Clarifying contradictions in CVA
Since the publication of ASCL guidance paper 26 Understanding the CVA Model, several members have asked for clarification of the adjustments used by the DfES.
In particular, they have asked if it can really be the case that students who are the oldest in their year group have their predicted GCSE grade lowered by 14.2. Members had assumed that the reverse would apply.
The table shown in the guide is accurate. The key point to remember is that CVA is designed to measure typical student progress over the five years from key stage 2 to 4.
When the DfES statistical unit carried out the research, it found that "the differences in outcomes accounted for by age at each key stage diminish as pupils get older". In other words, younger students normally catch up by making faster progress over the five years.
Hence, the DfES says that by the end of KS4 they would expect older students to be progressing more slowly than younger students. If your school deviates from that national trend, with older students making more rapid progress, then you are adding value.
A similar question arose from the weighting for first language other than English (EAL), where EAL students have 23.83 added to their predicted GCSE score.

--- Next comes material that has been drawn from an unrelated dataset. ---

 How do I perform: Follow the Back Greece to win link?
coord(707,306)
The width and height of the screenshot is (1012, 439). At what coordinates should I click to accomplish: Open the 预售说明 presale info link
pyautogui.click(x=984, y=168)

Once again, the DfES statisticians found that from KS2 to 4 EAL students 'make more progress', ie they catch up on some of their peers as the effects of language/cultural barriers diminish. By adding 23.83 to the predicted score, the CVA model takes account of what typically happens across all schools in the country. If EAL students in your school achieve even higher results than the DfES predict, then you are adding value.
CVA attempts to offer a prediction of pupil progress that takes account of all the factors that might influence a student's academic performance. If, once all of these factors have been identified, your school is still above the CVA prediction, DfES argues that your school can then claim to be having a positive impact upon students.
I hope that the guidance paper and this further commentary will help school leaders to see inside the workings of CVA. By understanding how it operates, we can also make a judgement as to whether it presents an accurate picture. We can then decide if it is necessary to present additional evidence that offers a more balanced view.